Então, resumindo: toda a pompa e circunstância do governo federal e suas autarquias planejadoras e regulamentadoras deixaram um estado inteiro dependente de uma única subestação, deixaram um transformador parado por quase um ano e não conseguiram evitar que um incêndio em um transformador atingisse o outro. Isso não é um caso isolado: existem dezenas ou centenas de lugares no Brasil que também dependem de uma única subestação e correm o risco de ficar na mesma situação. Por último, uma termoelétrica que custou 53 milhões e que poderia estar disponível para ajudar em uma emergência como essa, desapareceu.

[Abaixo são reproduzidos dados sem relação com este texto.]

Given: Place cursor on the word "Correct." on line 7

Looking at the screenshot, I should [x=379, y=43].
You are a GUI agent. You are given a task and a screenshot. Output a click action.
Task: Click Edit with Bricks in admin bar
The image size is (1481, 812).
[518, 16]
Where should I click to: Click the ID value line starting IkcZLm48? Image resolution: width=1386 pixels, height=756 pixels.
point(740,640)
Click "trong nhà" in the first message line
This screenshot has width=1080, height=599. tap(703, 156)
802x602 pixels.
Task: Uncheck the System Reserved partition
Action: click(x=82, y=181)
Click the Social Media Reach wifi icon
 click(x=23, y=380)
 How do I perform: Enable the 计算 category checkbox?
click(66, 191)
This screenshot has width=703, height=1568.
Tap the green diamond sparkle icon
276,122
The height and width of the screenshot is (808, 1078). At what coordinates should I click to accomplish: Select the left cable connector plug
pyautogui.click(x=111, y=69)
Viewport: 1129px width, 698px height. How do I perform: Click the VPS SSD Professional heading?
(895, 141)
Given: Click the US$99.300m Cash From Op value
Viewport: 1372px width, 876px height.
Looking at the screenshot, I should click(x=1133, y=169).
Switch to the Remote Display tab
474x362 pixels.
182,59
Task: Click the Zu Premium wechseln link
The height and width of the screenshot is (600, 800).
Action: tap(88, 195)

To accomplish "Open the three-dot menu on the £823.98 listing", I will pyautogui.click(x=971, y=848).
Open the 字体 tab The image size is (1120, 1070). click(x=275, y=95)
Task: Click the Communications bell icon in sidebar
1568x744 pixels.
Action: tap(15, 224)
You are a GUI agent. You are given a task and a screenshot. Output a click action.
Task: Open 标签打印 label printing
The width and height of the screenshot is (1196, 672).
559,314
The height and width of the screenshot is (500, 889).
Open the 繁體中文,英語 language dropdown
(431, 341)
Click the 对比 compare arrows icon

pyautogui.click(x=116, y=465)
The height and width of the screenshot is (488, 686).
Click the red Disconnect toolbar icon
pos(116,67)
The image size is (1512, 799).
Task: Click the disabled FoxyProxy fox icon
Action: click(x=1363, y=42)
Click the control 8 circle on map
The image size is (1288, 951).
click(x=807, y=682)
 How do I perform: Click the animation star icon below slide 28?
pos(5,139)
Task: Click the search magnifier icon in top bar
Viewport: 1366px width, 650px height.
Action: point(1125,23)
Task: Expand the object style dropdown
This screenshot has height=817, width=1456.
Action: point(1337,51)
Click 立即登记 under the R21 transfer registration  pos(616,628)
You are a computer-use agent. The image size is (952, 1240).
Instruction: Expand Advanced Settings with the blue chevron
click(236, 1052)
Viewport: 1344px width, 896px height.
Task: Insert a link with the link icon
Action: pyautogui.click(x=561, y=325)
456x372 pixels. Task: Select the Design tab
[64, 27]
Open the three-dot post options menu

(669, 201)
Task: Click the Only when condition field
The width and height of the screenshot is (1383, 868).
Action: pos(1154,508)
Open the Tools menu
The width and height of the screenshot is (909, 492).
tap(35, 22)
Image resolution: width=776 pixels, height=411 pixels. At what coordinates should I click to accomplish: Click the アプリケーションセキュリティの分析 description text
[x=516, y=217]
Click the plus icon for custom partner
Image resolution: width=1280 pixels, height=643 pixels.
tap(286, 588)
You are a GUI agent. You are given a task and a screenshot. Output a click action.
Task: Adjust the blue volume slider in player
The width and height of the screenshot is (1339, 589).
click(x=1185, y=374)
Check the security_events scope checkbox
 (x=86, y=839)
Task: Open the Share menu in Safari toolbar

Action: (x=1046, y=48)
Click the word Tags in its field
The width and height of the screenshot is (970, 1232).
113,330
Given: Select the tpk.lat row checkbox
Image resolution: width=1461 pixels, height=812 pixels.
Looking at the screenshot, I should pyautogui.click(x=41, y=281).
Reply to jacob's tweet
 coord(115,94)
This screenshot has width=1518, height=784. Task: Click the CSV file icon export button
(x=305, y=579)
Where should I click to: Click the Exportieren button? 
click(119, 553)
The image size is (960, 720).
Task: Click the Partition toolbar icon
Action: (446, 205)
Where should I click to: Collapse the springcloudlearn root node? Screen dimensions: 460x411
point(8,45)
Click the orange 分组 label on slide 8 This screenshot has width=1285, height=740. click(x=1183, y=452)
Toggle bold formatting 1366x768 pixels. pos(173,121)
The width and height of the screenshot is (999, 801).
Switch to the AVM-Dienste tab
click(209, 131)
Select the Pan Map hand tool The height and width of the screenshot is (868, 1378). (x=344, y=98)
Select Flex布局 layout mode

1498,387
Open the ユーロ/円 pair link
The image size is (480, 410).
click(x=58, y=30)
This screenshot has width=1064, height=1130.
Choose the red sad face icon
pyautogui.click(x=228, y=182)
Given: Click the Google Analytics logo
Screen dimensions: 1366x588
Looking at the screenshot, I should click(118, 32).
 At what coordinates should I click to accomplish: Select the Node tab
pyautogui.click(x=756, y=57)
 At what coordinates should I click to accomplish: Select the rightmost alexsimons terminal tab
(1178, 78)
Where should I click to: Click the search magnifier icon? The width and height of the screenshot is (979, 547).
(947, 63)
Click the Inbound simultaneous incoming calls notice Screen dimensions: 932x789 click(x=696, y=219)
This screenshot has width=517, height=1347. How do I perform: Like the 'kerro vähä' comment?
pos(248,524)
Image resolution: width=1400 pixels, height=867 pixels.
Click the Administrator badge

4 pensou em “JURO QUE NÃO FUI EU !

  1. Prezado Marcelo e demais amigos fubânicos,
    Prometo que é a última vez que escrevo sobre o Amapá, até porque amanhã já estou retornando para Belém do Pará.
    Não tinha como deixar de comentar esse seu texto pois também fiz a mesma associação, do apagão aqui ocorrido, com o seu excelente texto anterior.
    E ademais, também não tinha como deixar de repassar a última notícia corrente.
    O nosso trabalho de campo é no município vizinho, Santana, conurbado à capital Macapá.
    Pois acreditem se quiserem:
    dizem que o atual dono do estado, e que manda mais no Brasil do que o PR, conseguiu adiar as eleições municipais, APENAS EM MACAPÁ, com o argumento do apagão, mas cuja principal razão é o fato do seu irmão, candidato a prefeito, estar despencando nas pesquisas.
    E as eleições em Santana, que está sofrendo tanto quanto Macapá, ESTÃO MANTIDAS!!!
    Pode isso????
    As teorias das conspirações por aqui são várias, e uma das mais fortes diz que a pane no transformador, que gerou o apagão, não foi causada pelo raio, mas…..
    Como diria o SS*, apagado e eletrocutado mas….
    Deixa pra lá.

    * SS (Sábio Sancho)

    • Trata-se de um Bildungsroman…
      Rômulo sabiamente esconde em um “mas” muito “mais” do que possamos imaginar….

      Como diria o SS*, apagado e eletrocutado mas….
      Deixa pra lá.

      Sempre no mais singelo “mas” (contudo, entretanto, todavia) reside muito mais coisas do que sonha nossa vã filosofia…

      Marcelo, como minha mente sempre “viaja” por mares nunca dantes navegado, sou sempre favorável às teorias conpiratórias, pois essa gente maravilhosa que “coluneia” e “comenteia” aqui no jbf possui imaginação fértil demais para acreditar nestes “raios” que caem sobre as “coisas” do Brasil.

      David Copperfield seria brasileiro? Copperfieldico mas…Uma termoelétrica que custou 53 milhões e que poderia estar disponível para ajudar em uma emergência como essa, DESAPARECEU. Tudo tão Brasil…

  2. Marcelo, perfeito.
    Os problemas do Sistema Interligado Nacional não estão na geração e sim na manutenção. Veja só, o Amapá dependia de 3 transformadores; um pegou fogo, outro foi danificado e o terceiro estava esperando manutenção há 11 meses!
    A isso eu chamaria de contingência tripla.
    Não há fornecimento de energia que aguente uma contingência dessas.
    Ninguém se preocupou com o atraso da manutenção porque tinham outros dois transformadores. Mas eles esquecem que defeitos em sistemas de energia elétrica raramente são anunciados e ocorrem em segundos.

    Só um exemplo, um raio que caiu na subestação de Itaberá (Furnas), que recebe os 2 linhões de itaipu, causou um apagão nacional que durou horas. Esses linhões foram construidos em uma faixa com espaçamento tal que se uma torre quebrasse (há muita incidência de ventos fortes no Paraná) não cairia sobre a outra linha. Beleza, mas aí veio um danado de um raio e derrubou o sistema Sudeste-Nordeste. O que resolveu? Manutenção rápida, o que seguramente não preocupou a concessionária do Amapá no caso presente.

    • Francisco, se me lembro bem, após esse caso da linha de Itaipú foi feita uma auditoria em todas as subestações do percurso e constatado que as condições de manutenção eram uma calamidade. Coisa de 3/4 dos equipamentos de proteção em condição duvidosa ou inoperante.

      Se eu encontrar o relatório, coloco aqui.